*PAGE EXCERPT:*

TW: Rape, sexual assault.
A few weeks back, a Hindu girl was stabbed to death for rejecting the advances of her Muslim stalker. Hathras had upper-class attackers raping, maiming, and killing a lower caste woman of the same religion. End of November, news came of a six-year-old girl raped and her organs removed, and the perpetrators and victim belonged to the same religion. In close succession, news broke of a Muslim girl being molested and burnt alive by Hindu attackers. Hashtags floated in each case. Social media outrage, fatigued a bit by the close successions, tried, but had to give up ultimately.
Now, yes, the pandemic has worsened the condition of women globally. There are quite a few points to be noted on this matter, the most important ones being:
But global trends put aside and speaking mostly qualitatively (quantitative non-con-founding data isn’t available yet), India seems to be faring significantly worse – especially for aggravated assaults. Our androcentric and patriarchal conditioning causes us to objectify and lessen women (men and women are equally guilty of this devaluation of females in our society). Our obsession with honour makes subjugation and humiliation of women through rape and assault a valid and potent mechanism of control.
These two factors result in causing most of the crimes against women (barring crimes of opportunity – which are driven by different motivation but are made possible also because of the first factor). More the angst (because of the pandemic-driven economic issues as some eminent personalities have claimed, or because of increased ideological polarization and propping of segments against each other), higher the violence and aggravation in the assaults.
So if the root causes can be simplified and grouped (and I really believe they can be as I have done above), what are the primary solutions?
Well, understanding reduction of gender violence as an economic goal – not just social, and making the fight for gender justice a unified statement – not a sub cause divided and slotted secondary to other identities (caste, class, colour), I believe will get us there.
It is not just for social justice and human rights that we need to make the case of curbing of gender violence in India our job one. Yes, that in itself should be motivation enough. Sadly, it has never been. But the thing is, it is not the only motivation. If India wants growth and a better life for all, the economic case for gender parity needs to be brought to the forefront and gender violence is a key modulator in limiting gender parity.

*ASSIGNMENT:*
Retype the part of the piece on gender violence in India that opens with the words containing "It is not just" and closes with "limiting gender parity.". The lines after this play no part in the work.

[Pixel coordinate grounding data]

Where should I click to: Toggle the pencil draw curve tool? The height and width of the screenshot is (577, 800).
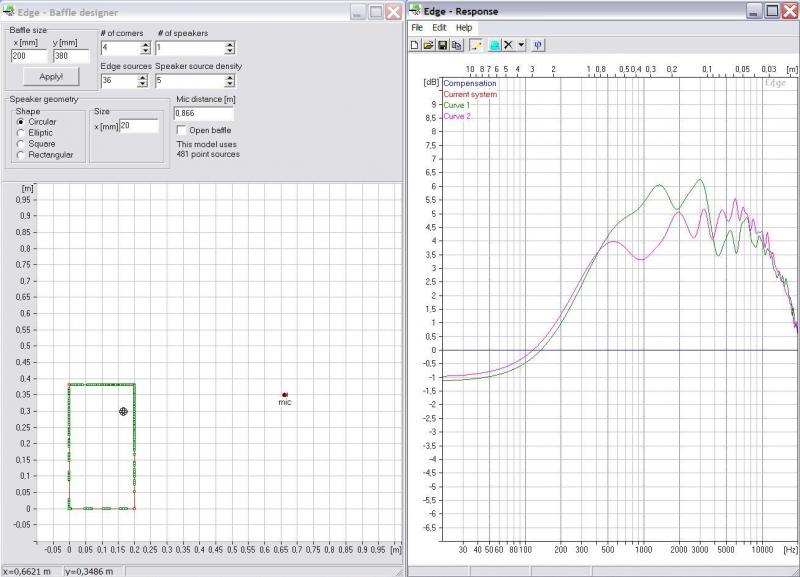pyautogui.click(x=476, y=45)
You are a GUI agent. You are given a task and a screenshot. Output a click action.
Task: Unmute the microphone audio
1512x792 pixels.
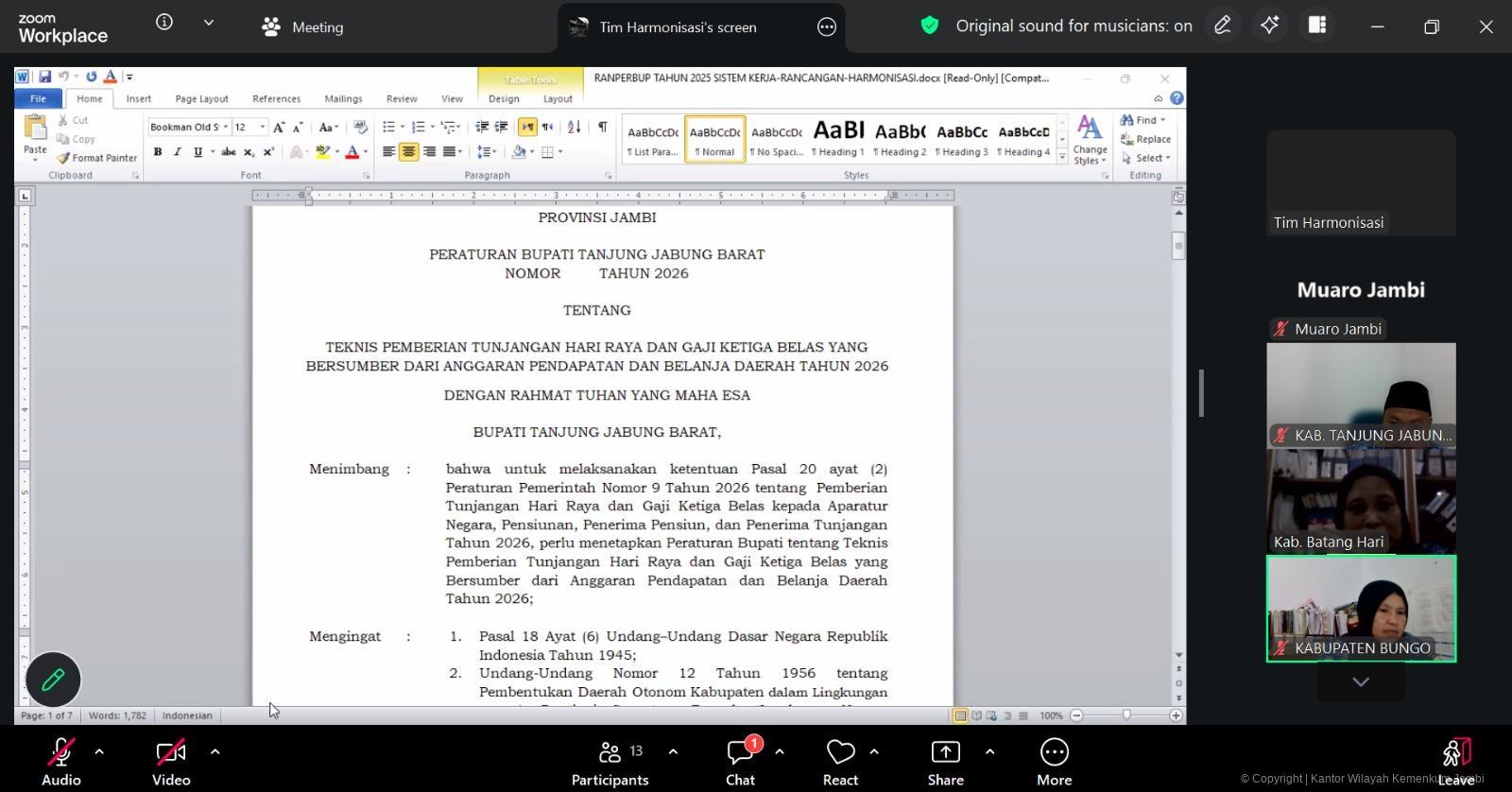click(x=60, y=762)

*TASK RESPONSE:*
It is not just for social justice and human rights that we need to make the case of curbing of gender violence in India our job one. Yes, that in itself should be motivation enough. Sadly, it has never been. But the thing is, it is not the only motivation. If India wants growth and a better life for all, the economic case for gender parity needs to be brought to the forefront and gender violence is a key modulator in limiting gender parity.